To do: Copy out the lines between the one containing "This screenshot has width=1279, height=767." and the one containing "pyautogui.click(x=863, y=140)", both included, unchanged.
::: Material for this task
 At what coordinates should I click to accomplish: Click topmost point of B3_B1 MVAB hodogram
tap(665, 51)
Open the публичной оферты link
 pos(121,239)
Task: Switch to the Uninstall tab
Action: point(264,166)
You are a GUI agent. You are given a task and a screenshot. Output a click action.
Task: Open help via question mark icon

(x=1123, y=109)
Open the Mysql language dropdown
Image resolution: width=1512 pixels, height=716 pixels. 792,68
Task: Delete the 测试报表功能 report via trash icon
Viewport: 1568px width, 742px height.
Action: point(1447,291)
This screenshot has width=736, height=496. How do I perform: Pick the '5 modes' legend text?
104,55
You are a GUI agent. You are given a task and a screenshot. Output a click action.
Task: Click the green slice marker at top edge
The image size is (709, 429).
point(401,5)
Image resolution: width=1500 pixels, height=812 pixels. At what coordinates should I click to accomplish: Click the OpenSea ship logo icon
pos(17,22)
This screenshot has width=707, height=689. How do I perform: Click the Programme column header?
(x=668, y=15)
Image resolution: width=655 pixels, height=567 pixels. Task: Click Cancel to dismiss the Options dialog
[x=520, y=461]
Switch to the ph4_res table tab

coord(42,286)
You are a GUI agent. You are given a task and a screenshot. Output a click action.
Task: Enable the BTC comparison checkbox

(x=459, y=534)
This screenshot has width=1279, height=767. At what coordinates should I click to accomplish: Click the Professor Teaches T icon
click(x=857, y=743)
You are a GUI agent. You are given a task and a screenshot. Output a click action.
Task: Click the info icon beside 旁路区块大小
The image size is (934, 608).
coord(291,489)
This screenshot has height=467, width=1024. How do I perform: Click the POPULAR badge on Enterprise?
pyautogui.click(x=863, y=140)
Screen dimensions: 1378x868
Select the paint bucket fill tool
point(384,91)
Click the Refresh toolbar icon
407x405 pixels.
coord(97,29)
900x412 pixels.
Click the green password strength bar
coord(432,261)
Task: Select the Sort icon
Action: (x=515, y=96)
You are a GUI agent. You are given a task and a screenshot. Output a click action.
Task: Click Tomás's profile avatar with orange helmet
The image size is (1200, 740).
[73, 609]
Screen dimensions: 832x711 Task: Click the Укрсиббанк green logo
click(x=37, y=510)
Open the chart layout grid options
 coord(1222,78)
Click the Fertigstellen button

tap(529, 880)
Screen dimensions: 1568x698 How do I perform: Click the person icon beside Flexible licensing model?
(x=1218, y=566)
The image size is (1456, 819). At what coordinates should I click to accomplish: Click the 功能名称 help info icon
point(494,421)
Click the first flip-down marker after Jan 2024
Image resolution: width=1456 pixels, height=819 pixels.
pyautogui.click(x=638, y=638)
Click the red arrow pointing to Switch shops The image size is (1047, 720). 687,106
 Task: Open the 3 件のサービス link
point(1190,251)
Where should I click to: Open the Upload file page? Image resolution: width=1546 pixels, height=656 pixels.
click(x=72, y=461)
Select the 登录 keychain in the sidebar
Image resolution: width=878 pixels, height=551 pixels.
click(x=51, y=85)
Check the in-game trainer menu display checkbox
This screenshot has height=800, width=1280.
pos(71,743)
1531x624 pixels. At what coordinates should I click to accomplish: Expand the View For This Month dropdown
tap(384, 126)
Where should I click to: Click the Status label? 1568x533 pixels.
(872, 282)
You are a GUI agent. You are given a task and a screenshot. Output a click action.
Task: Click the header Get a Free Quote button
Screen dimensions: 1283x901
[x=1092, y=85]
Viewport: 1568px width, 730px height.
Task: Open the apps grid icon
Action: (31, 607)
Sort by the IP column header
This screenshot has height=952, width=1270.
::::::
Answer to the problem:
This screenshot has width=1279, height=767. At what coordinates should I click to accomplish: Click the Professor Teaches T icon
click(x=857, y=743)
You are a GUI agent. You are given a task and a screenshot. Output a click action.
Task: Click the info icon beside 旁路区块大小
The image size is (934, 608).
coord(291,489)
This screenshot has height=467, width=1024. How do I perform: Click the POPULAR badge on Enterprise?
pyautogui.click(x=863, y=140)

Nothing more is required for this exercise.